• Assignment: The records are given next. Repeat each one exactly.

• Material provided:
# # # #

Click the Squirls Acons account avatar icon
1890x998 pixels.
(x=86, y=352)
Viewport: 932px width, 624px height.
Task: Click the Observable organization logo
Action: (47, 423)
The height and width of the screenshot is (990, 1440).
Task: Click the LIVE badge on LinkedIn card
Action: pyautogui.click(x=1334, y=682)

# # # #

• Exercise solution:
Click the Squirls Acons account avatar icon
1890x998 pixels.
(x=86, y=352)
Viewport: 932px width, 624px height.
Task: Click the Observable organization logo
Action: (47, 423)
The height and width of the screenshot is (990, 1440).
Task: Click the LIVE badge on LinkedIn card
Action: pyautogui.click(x=1334, y=682)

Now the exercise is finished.